Government lists priorities for spending

Adam Wilson

The state has a list of things it shouldn't spend money on — including the Family Policy Council, a computer to handle state employee health insurance and reports on how effective government services are.

The governor's Priorities of Government program has listed services as unwanted before, and they have survived. But the recent reports on what should be funded come as the economy continues to slide, and tax revenue is expected to fall short in the state's next two-year budget by as much as $5.1 billion.

State Auditor Brian Sonntag was displeased to see his performance audits, which voters approved in a 2005 initiative, on one of this year's "Do Not Buy" budget lists. The "Do Not Buy" lists come out every two years and were released last week.

"Wow. It seems like the voters have been clearly sending a different message," he said Tuesday.

Performance audits gauge how effective services are and suggest ways to save money. Targets so far have included state highway congestion, health professional licensing and the Port of Seattle.

A Priorities of Government report recommended against funding the $26.8 million audits. They were ranked 201st out of 248 programs in the government-efficiency category.

"We're looking at a $9 to $1 return on investment. That includes our work in local government, as well as state agencies," Sonntag said. "I don't think this is a time to be cutting back on accountability at any level."

The buying recommendations are only part of Gov. Chris Gregoire's budget-writing plan, stressed Glenn Kuper, spokesman for the Office of Financial Management.

"The key is, it's one tool. It's not the budget itself," Kuper said, noting that the governor also has called for citizen suggestions on saving money.

In the Priorities of Government approach, teams of experts examine sweeping goals of the state, such as ensuring public safety. They rank programs as high-priority, low-priority, "Buy Next" and "Do Not Buy."

In some areas, including natural resources and recreation, nothing ranked as low as "Do Not Buy." But the broad category of state government had 53 activities with that rating, including the performance audits.

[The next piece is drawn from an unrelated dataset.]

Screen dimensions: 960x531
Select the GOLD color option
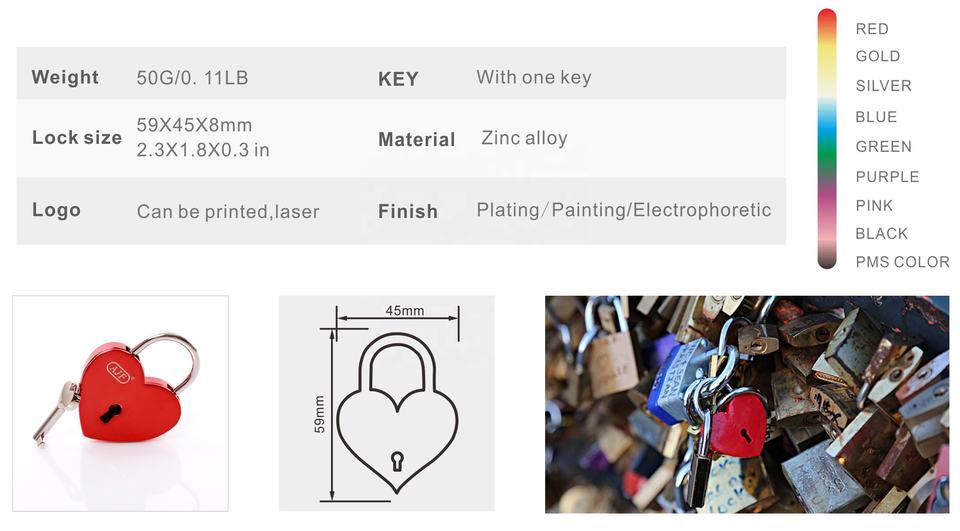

In the health category, the report recommended against paying $7.7 million for the Family Policy Council, a program that primarily coordinates other programs aimed at curbing child abuse and illegal drug use.

The same report recommended against paying $89 million for a new computer system to handle public employee health benefits.

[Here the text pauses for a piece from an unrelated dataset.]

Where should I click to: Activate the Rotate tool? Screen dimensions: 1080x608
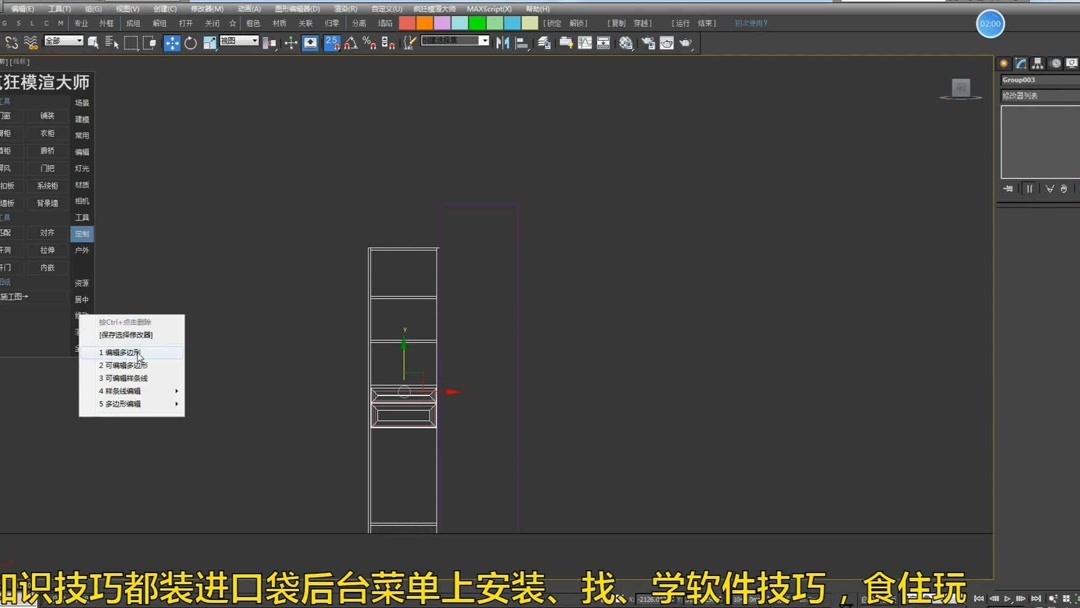pyautogui.click(x=190, y=43)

The current system is 30 years old and handles $1.5 billion in transactions every year, said Dave Wasser of the Health Care Authority, which oversees it.

Knowing that the budget would be tight, the agency has asked to buy a new system using bonds, which could be repaid through higher fees charged to state agencies, he said.

"It's one of these things where the state has to make a decision, and it's a tough time to make a decision. But do we want a system this old and creaky to be running something this major?"

The budget gap that the state is facing is massive, including a $413 million shortfall by June that brings the total figure to $5 billion. But being on the "Do Not Buy" lists is not a death sentence for programs.

When she faced a smaller budget deficit in 2005, Gregoire singled one office for elimination: the State Film Office, which received $1.2 million in funding.

The Seattle-based office not only survived, but in 2006, the Legislature approved tax breaks for crews filming movies, commercials and television programs in the state. The State Film Office, which has a staff of two, helps crews find locations and explains the incentive program to prospective producers.

"The way it works is, the filmmakers show us information about what they're shooting, and we provide them with a location package," managing director Mary Trimarco said.

This year, the Film Office was ranked 115th out of 167 programs in the economic-vitality category. It was given a low priority — not the best possible, but better than "Do Not Buy."

"I can't speculate about what will happen next, but the incentive program is good. It does enhance Washington's competitiveness," Trimarco said.